Although not much is known regarding the action of KIF26B on microtubules, it has been mentioned to be crucial for proper axonal outgrowth and kidney development processes, as it regulates the adhesion of the embryonic kidney mesenchyme (26). To the best of our knowledge, no investigation has already proposed the possible link between rs12407427 T/C polymorphism located in this gene and the risk of cancer and neurologic disorders. Few studies have already argued the association of rs12407427 T/C polymorphism and keratoconus susceptibility without explaining the exact underlying mechanism (12, 13). Accordingly, using cohorts from replication studies, the C allele's presence is significantly associated with the risk of keratoconus in white ethnicities (27), which was in agreement with our findings regarding this correlation with SZN and BC susceptibility. Our results are inconsistent with the reports of previously published works emphasizing the role of genetic mutations in the other KIFs and SZN development. Two of KIF2 gene polymorphisms, rs2289883 and rs464058, are located at 5q12.1 region and have been significantly correlated with SZN susceptibility (28). Dramatic associations of four KIF17 gene missense polymorphisms (rs2296225, rs13375609, rs631375, and rs522496) and the risk of SZN was also reported, while only the allelic frequency of rs2296225 locus was observed to be significantly different between these patients and controls (29). In a study on a Chinese population, subgroup analyses showed that the G allele at rs17401966 of the KIF1B gene significantly reduced the risk for hepatocellular carcinoma (30). Moreover, no significant associations were discovered regarding rs296565, rs56368827, rs3738255, and rs3198583 polymorphisms located within the KIF21B gene and ankylosing spondylitis development in a Chinese Han population (31). Using SNP linkage panels, another KIF26B polymorphism, rs1148917, has been correlated with the risk of multiplex familial prostate cancer (32). In contrast to what we discovered, a germline mutation in KIF26B rs4498839 (located in the 1q41 region) was not linked with Barrett's esophagus and esophageal adenocarcinoma compared to the ancestry-matched population controls (33).

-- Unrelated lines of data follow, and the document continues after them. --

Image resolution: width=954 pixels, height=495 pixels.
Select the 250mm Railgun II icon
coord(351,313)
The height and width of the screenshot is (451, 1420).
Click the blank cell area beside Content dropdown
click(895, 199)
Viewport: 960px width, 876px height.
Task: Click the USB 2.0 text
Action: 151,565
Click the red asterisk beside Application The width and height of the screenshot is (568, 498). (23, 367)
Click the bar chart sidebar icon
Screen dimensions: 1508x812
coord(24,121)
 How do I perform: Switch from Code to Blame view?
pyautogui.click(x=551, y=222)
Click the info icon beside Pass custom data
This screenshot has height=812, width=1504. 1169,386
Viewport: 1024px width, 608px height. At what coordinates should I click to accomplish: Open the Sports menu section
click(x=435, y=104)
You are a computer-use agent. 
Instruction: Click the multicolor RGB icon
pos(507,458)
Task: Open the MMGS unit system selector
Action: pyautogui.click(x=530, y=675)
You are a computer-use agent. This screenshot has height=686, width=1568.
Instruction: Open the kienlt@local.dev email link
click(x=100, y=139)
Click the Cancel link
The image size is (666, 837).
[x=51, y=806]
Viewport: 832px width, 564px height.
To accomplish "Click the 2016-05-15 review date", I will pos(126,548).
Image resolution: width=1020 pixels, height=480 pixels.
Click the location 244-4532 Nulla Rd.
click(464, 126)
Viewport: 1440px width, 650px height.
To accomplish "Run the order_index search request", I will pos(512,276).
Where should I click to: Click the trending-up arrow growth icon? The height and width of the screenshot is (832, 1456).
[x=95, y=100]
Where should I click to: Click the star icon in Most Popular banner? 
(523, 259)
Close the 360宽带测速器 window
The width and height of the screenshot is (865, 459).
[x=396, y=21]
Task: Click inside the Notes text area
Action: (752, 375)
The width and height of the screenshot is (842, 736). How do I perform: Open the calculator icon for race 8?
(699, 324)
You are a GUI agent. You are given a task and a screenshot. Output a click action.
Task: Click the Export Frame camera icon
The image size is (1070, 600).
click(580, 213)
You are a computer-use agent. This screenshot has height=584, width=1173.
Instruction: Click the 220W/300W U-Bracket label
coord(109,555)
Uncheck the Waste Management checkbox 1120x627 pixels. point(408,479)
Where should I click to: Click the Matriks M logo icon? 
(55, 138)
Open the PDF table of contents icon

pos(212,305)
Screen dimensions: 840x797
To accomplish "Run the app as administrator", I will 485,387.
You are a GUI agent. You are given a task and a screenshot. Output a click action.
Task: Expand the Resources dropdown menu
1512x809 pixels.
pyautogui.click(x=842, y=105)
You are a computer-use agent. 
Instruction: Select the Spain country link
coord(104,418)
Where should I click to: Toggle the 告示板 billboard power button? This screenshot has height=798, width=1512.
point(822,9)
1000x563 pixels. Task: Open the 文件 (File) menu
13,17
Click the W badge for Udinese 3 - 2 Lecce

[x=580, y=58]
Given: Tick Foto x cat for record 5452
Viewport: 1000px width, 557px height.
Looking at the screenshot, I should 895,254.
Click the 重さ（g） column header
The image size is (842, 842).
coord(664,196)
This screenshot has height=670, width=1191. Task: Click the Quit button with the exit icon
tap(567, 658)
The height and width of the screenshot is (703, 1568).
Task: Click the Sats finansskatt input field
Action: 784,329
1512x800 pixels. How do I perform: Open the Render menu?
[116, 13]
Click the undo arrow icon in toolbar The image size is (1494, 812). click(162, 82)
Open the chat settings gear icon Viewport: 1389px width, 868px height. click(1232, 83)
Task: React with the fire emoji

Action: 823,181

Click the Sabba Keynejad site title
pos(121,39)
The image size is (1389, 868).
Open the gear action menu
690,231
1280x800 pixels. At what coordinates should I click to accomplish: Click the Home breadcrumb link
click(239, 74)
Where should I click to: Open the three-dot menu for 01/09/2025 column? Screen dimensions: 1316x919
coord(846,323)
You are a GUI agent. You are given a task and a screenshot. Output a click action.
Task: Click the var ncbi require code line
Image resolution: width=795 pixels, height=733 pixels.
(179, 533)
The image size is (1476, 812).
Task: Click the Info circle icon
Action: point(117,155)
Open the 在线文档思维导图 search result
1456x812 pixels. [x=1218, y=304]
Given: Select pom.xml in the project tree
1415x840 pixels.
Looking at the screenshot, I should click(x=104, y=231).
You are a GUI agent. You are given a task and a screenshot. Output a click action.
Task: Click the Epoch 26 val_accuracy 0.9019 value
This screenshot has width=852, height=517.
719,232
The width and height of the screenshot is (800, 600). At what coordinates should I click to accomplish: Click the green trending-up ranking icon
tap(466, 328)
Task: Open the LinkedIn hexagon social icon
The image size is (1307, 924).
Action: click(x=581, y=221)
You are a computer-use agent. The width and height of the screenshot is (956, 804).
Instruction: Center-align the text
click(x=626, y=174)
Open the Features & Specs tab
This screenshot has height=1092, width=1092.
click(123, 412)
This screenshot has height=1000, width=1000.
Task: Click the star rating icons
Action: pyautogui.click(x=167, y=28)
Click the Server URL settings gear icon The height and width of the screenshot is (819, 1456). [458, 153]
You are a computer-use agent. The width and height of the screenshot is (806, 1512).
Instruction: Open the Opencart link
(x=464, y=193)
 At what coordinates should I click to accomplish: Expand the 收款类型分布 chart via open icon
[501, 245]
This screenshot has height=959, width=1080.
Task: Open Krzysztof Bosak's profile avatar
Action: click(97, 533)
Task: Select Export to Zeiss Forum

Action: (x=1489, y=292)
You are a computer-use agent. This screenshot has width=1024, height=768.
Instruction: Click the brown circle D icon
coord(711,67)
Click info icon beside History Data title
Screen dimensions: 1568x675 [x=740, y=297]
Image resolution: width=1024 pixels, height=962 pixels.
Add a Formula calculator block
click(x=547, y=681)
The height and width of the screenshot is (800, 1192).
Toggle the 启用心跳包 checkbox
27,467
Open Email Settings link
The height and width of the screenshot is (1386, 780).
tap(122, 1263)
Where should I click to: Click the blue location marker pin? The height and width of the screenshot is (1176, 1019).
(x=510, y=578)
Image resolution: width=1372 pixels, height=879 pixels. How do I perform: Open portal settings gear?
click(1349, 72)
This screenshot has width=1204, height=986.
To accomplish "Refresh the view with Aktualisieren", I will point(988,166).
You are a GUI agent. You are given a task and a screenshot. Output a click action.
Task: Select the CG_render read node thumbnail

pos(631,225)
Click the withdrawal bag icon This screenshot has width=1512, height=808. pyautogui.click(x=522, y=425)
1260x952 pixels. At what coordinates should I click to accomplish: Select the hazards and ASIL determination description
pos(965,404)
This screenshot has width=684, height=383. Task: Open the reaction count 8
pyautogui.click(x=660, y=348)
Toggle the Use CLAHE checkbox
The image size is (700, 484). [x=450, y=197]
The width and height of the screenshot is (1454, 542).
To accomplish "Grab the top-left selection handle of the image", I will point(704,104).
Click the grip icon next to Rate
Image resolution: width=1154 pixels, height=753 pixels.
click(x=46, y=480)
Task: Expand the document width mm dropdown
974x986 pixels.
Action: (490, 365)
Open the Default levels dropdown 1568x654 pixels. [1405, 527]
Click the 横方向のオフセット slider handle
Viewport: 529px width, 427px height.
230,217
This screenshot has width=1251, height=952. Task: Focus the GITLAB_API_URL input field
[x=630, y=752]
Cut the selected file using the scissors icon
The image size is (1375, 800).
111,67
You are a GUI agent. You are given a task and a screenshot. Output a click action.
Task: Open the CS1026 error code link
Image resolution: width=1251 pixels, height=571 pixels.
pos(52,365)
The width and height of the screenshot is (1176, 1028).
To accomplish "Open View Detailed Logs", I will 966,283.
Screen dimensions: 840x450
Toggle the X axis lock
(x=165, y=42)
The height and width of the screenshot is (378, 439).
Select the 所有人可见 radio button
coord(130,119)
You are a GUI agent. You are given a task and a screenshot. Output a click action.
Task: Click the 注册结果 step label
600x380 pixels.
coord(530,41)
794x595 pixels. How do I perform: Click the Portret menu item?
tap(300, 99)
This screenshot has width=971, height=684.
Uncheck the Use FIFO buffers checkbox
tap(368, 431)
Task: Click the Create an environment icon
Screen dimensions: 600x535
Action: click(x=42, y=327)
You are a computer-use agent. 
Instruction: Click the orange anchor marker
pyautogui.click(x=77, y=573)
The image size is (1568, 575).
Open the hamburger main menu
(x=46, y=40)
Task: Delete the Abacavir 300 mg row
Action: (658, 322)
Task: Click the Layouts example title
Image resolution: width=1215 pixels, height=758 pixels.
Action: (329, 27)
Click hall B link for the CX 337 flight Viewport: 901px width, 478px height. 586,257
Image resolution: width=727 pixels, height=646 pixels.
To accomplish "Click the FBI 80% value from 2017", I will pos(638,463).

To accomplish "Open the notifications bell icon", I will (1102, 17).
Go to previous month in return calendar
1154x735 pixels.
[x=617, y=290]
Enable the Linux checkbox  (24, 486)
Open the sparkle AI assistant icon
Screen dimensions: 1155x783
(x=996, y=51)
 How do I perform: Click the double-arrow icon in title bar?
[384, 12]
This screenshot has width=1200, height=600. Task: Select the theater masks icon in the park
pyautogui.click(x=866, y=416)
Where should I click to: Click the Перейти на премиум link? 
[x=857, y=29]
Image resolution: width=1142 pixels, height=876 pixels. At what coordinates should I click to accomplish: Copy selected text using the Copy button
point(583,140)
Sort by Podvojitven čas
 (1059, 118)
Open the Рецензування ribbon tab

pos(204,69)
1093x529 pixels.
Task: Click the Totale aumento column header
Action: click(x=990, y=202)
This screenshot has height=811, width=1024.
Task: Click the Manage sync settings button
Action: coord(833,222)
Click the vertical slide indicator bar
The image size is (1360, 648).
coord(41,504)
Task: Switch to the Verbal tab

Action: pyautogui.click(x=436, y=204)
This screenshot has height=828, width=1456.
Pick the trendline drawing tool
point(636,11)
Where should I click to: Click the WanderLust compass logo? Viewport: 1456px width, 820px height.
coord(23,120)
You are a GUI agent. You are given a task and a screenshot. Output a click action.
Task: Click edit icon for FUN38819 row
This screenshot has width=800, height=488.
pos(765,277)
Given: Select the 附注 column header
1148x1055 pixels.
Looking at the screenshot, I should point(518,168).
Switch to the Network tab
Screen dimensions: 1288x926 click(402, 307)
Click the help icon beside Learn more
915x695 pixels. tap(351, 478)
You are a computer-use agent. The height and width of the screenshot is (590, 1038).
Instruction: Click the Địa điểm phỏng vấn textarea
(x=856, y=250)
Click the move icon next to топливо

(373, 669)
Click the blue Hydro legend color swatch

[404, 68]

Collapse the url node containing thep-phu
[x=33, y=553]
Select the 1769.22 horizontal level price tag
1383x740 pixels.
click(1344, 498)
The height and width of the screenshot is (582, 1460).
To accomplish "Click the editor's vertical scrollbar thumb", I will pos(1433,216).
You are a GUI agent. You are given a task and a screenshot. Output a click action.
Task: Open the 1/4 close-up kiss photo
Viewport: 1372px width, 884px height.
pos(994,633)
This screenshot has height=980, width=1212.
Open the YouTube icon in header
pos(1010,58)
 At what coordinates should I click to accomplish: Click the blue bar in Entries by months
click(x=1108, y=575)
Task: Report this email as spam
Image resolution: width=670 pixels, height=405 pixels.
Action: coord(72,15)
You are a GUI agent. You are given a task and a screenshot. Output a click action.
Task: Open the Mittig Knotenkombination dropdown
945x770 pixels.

KIF26B, a gene with evolutionarily conserved functions, plays essential roles in controlling different aspects of cell proliferation and development of the nervous system. However, the function of KIF26B is not fully understood (9). In this study, we aimed to evaluate if a novel locus located in this gene changes the risk of BC and SZN as two major disorders having possible genetic overlap. As our population differs from other ethnicities considering the genetics, lifestyle, and geographic location, similar studies with a larger sample size could provide more details on the relationship between this KIF26B variant and other malignancies and neurologic or cognitive disorders.

Conclusion

Considering all inheritance models and the frequency of associated alleles, KIF26B rs12407427 T/C gene polymorphism might be a novel genetic biomarker for the onset of SZN and BC, their progression, and development in a sample of the Iranian population. However, further studies on a larger sample size and other races are necessary to confirm our findings.